By Madhusree Chatterjee, IANS
Friday, December 3, 2010

NEW DELHI - Food was once a good word. It symbolised fulfilment, nutrition and well-being. But when did it all change? When did we become such guilt-ridden unhappy eaters? Food writer Ratna Rajaiah explores many such questions in her new book “How the Banana Goes to Heaven”.

“As our cells are nourished and replenished, rejuvenated, our noses should exult in the embrace of a hundred aromas. Our taste buds should laugh joyously at being tickled by all the six tastes,” Rajaiah told IANS.

Published by Tranquebar, her book explores the history of “old buddy foods” to discover the nutritional and medicinal value that common foods have.

Rice comes first. Rajaiah explores the unusual history of the country’s staple grain - also known as the grain of tranquillity.

The ancestor of rice that we eat today was a wild grass that possibly grew in the super-continent of Gondwana at least 130 million years ago. From this ancient grass, two mother species evolved and they parented the approximately 120,000 varieties of rice that grow all over the world today, staple for more than half the world’s population.

“An astonishing 20,000 of these varieties come from India. In fact, the Shunyapurana, written by the 13th century Bengali poet, Ramai Pandit, mentions that more than 13 varieties of rice were grown in Bengal, Rajaiah said.

Then come bananas, which Rajaiah describes as happiness in a peel. Many believe it originated around 4,000 years ago, somewhere in the jungles between Malaysia and India.

In 1999, scientists at the Kasturba Medical College in Manipal, Karnataka conducted a study of six popular varieties of south Indian bananas and found that people who consumed a couple of bananas a day for a week recorded an amazing 10 percent fall in blood pressure, Rajaiah said.

According to Rajaiah, the Bengal gram is the pulse of health - a complete food. It was baptised as the Bengal gram by the British because they first discovered it there.

The high-energy gram finds a place in the ancient texts Markandeya Purana and Vishnu Purana, apart from many 16th century works, Rajaiah says.

It is a complete food, the healer and the fixer. Both the unani and ayurvedic systems of medicines hold the Bengal gram in high esteem, she said.
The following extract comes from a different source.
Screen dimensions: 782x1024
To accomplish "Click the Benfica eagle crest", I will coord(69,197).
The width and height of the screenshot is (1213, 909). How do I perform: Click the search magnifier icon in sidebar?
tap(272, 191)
The mung was born in India at least 5,000 years ago. The Sanskrit name for the bright yellow lentil was mudga. In the Rig Veda, the three ‘m’s of health that get repeated mention are ‘mudga’, ‘masha’ and ‘masura’ - or mung (lentil), urad (black gram) and masura (lentils), Rajaiah writes in her book.
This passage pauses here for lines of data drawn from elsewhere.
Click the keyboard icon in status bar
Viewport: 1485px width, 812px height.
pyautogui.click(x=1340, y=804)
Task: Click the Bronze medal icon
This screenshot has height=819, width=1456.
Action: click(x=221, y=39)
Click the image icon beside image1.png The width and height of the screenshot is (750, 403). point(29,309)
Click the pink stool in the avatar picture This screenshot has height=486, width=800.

In the Mahabharata, when Bhishma lies dying on his bed and imparts profound wisdom to Yudhishthir, he says an insensate man is one who through stupefaction steals paddy, barley, peas and mung.

Mung (lentil) is an excellent source of B vitamins, many of which play and important role in preventing and managing heart diseases, she said.
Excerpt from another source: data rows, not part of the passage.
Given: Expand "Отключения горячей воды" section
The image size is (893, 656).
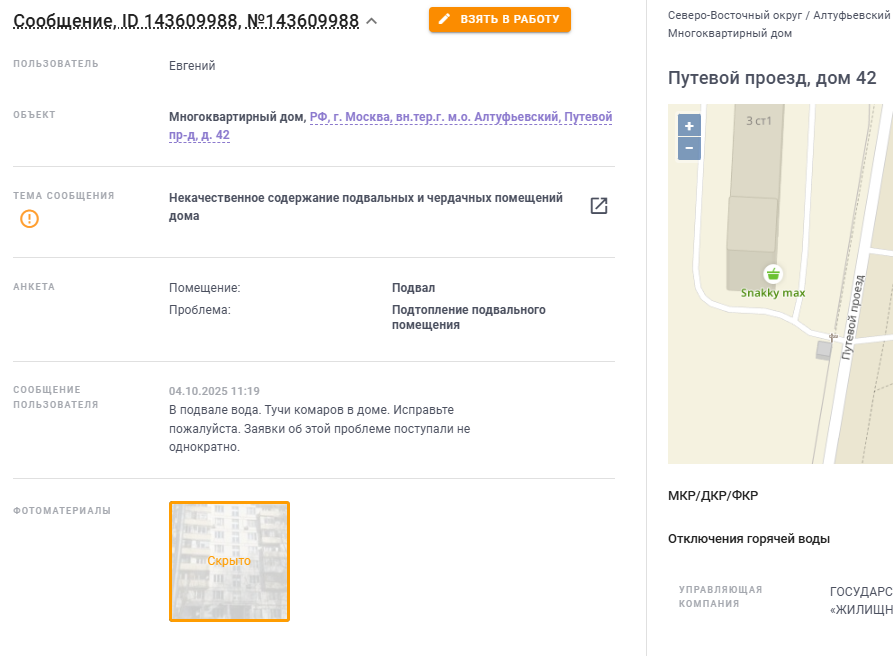Looking at the screenshot, I should [748, 539].
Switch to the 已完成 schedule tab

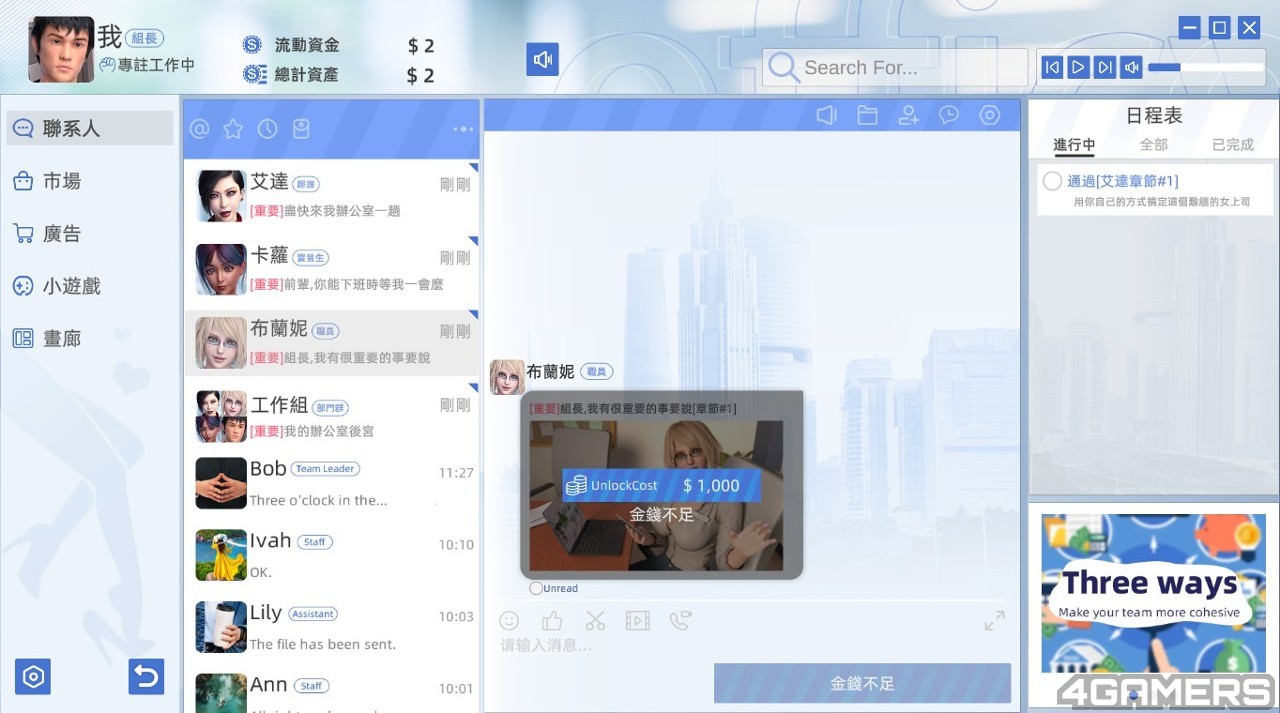click(1232, 145)
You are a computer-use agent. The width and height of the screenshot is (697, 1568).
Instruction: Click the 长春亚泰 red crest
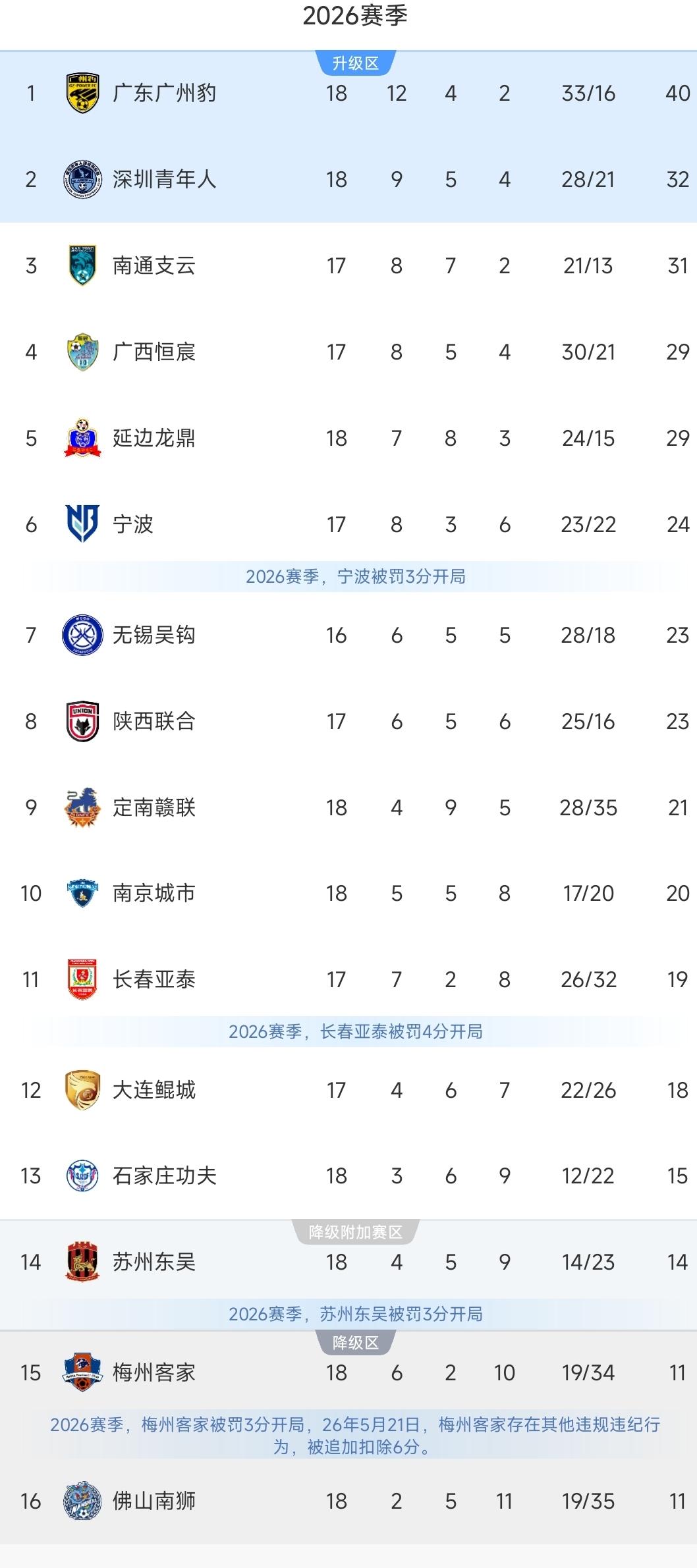[82, 979]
Potato, the much misunderstood tuber, too has a fascinating past. It originated in the Lake Titicaca region of Peru and Bolivia between 7,000 and 10,000 years ago. The Incas cultivated at least 200 varieties of it.

The potatoes’ journey to Europe began hundreds of years later when Spanish conquistador Francisco Pizzaro arrived on the Peruvian coast in 1524. It came to India in the 17th century - and was cultivated in Surat by the Portuguese, Rajaiah said.

Every food has a story. For example, British writer-philosopher George Bernard Shaw was a brinjal-loving vegetarian.

And there are interesting descriptions of the foods like pigeon peas - the protein power, arvi - the nature’s raincoat, fenugreek - the girl’s best friend, chillies - the good little demons, white pumpkin - the goddess gourd, turmeric and ginger - the Gemini of health.

For those accustomed to alternating between sinful gorging and pious dieting, the book could surely be food for thought!